## WHAT TO DO
Your answer should be the lines below from the one with "Click the Sub" to the one with "Task: Click info icon beside Contact", both included, given again exactly and with nothing added.
##### EXTRACTED DATA #####
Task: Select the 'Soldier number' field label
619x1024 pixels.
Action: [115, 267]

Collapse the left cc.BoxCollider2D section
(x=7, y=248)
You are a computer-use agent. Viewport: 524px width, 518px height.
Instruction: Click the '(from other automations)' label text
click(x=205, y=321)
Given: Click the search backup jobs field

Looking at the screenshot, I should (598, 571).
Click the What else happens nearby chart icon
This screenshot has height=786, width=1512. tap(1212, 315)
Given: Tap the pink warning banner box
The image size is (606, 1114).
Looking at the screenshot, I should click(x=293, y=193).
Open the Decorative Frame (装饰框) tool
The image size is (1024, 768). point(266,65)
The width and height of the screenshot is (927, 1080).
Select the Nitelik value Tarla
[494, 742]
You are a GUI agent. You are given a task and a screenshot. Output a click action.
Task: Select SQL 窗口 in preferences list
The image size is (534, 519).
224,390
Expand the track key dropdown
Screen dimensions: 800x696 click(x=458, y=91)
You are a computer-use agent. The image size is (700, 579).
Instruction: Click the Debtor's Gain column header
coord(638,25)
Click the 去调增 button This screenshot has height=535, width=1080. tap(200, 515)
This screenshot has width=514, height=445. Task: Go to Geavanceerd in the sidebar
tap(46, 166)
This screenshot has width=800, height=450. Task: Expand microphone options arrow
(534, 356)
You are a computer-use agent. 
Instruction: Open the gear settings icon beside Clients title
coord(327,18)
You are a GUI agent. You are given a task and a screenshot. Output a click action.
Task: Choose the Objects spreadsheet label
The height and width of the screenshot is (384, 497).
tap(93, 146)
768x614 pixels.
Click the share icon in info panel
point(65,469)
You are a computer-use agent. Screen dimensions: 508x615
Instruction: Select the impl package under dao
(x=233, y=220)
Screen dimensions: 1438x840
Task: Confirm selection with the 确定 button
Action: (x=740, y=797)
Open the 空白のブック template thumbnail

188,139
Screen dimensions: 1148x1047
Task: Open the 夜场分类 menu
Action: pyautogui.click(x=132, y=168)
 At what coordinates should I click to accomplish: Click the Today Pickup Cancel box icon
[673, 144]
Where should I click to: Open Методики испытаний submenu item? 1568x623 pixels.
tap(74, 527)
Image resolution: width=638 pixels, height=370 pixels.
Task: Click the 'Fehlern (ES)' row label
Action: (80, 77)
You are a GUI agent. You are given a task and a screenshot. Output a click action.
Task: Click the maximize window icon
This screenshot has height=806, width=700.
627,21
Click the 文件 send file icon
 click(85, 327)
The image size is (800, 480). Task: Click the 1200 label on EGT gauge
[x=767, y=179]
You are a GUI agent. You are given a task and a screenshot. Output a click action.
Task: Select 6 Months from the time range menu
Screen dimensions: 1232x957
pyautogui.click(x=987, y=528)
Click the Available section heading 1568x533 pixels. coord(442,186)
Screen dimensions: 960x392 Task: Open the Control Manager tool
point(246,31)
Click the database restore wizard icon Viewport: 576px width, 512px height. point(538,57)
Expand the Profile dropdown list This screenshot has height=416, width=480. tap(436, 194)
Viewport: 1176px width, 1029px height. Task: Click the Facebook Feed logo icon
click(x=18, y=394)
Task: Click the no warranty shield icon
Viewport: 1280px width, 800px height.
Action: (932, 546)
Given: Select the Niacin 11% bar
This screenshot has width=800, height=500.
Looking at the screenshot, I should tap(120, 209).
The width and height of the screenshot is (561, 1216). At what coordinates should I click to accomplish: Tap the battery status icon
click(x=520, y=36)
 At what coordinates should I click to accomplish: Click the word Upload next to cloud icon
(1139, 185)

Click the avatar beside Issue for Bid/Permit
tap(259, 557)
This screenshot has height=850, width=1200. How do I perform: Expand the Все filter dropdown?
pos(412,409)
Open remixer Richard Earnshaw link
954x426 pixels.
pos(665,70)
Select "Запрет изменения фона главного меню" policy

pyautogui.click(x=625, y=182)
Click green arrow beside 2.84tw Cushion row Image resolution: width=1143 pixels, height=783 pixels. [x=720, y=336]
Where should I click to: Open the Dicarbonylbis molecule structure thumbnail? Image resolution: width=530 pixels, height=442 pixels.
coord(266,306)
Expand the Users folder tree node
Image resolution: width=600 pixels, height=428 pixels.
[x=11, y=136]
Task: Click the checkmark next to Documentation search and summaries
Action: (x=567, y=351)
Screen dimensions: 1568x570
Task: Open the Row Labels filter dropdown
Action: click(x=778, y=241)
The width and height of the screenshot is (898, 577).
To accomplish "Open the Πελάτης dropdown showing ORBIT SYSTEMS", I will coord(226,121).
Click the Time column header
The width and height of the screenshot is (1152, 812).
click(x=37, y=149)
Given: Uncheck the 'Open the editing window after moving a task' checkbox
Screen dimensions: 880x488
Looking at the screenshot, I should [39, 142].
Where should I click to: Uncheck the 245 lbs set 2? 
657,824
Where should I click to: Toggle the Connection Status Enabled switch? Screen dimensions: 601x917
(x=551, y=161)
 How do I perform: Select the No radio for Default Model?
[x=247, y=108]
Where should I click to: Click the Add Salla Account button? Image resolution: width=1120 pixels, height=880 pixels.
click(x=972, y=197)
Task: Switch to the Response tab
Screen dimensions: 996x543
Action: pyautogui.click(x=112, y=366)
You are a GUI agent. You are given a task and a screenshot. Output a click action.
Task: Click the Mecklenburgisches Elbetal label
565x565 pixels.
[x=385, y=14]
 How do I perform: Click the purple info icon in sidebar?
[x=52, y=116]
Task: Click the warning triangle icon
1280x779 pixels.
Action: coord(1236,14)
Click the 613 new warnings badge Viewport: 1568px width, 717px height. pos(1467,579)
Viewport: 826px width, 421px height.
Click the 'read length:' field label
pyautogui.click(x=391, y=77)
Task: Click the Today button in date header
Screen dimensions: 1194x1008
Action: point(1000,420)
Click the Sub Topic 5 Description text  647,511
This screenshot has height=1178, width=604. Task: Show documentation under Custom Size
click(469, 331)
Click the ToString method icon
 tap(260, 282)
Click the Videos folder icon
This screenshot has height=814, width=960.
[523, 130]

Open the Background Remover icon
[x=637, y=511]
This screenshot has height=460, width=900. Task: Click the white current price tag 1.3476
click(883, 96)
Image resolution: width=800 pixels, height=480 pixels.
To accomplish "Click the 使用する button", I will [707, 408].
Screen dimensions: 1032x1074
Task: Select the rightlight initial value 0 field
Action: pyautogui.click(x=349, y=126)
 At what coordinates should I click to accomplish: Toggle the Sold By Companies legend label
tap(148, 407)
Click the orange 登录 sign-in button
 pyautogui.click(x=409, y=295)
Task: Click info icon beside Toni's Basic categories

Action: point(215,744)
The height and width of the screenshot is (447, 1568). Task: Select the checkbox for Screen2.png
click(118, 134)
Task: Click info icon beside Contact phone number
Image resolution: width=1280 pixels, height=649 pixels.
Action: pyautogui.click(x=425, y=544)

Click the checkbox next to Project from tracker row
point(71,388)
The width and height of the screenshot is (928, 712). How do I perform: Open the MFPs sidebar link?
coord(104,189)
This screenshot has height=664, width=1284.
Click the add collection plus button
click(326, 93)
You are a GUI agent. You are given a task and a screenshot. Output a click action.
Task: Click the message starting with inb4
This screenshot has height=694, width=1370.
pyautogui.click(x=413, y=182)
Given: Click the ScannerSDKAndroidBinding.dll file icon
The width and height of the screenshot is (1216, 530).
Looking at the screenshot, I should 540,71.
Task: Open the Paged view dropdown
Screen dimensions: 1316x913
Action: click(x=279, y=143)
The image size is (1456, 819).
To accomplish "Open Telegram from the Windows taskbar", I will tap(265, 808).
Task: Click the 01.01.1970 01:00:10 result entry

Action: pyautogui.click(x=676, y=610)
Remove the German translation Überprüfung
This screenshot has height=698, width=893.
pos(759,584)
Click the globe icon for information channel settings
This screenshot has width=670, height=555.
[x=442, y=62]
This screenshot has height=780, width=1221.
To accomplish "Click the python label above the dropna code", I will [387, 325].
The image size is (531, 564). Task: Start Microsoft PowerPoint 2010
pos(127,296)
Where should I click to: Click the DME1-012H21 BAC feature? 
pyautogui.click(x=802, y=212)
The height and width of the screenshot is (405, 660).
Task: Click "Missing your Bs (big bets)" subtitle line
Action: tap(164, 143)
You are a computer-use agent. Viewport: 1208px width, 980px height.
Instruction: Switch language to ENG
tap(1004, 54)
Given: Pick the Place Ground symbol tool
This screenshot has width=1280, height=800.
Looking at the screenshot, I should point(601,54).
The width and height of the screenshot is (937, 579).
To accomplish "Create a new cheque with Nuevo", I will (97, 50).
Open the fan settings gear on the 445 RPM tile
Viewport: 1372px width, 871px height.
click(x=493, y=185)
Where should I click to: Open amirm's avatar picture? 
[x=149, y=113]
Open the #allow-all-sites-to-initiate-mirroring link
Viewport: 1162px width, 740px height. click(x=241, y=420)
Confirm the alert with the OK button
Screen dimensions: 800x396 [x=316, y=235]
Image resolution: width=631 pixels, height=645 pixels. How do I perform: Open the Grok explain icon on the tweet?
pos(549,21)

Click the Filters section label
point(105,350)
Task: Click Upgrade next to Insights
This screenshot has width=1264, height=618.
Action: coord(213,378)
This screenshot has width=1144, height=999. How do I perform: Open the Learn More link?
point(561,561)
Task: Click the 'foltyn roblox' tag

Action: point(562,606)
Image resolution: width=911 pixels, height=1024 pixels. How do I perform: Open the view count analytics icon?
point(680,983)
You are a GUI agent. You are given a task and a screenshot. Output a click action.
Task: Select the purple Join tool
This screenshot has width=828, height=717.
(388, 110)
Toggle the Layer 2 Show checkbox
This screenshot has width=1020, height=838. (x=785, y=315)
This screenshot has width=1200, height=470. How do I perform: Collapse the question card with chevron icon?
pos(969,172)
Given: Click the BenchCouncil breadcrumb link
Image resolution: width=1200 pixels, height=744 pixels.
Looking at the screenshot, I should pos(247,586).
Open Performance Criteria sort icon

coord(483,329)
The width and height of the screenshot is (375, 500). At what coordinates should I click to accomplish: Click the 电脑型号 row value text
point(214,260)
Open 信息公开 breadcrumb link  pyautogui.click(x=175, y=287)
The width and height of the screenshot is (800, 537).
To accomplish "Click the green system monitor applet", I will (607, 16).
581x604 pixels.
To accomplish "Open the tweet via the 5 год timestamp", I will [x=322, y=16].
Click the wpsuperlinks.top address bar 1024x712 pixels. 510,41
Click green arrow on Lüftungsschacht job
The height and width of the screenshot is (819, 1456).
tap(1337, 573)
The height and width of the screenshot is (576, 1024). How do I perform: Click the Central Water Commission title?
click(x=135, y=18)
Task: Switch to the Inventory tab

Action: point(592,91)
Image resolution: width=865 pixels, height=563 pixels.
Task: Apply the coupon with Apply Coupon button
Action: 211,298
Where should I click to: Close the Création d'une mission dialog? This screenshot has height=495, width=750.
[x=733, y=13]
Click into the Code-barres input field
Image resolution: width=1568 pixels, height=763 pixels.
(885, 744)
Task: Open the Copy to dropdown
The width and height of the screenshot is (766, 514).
#####
## YOUR RESPONSE
Click the Sub Topic 5 Description text  647,511
This screenshot has height=1178, width=604. Task: Show documentation under Custom Size
click(469, 331)
Click the ToString method icon
 tap(260, 282)
Click the Videos folder icon
This screenshot has height=814, width=960.
[523, 130]

Open the Background Remover icon
[x=637, y=511]
This screenshot has height=460, width=900. Task: Click the white current price tag 1.3476
click(883, 96)
Image resolution: width=800 pixels, height=480 pixels.
To accomplish "Click the 使用する button", I will [707, 408].
Screen dimensions: 1032x1074
Task: Select the rightlight initial value 0 field
Action: pyautogui.click(x=349, y=126)
 At what coordinates should I click to accomplish: Toggle the Sold By Companies legend label
tap(148, 407)
Click the orange 登录 sign-in button
 pyautogui.click(x=409, y=295)
Task: Click info icon beside Toni's Basic categories

Action: point(215,744)
The height and width of the screenshot is (447, 1568). Task: Select the checkbox for Screen2.png
click(118, 134)
Task: Click info icon beside Contact phone number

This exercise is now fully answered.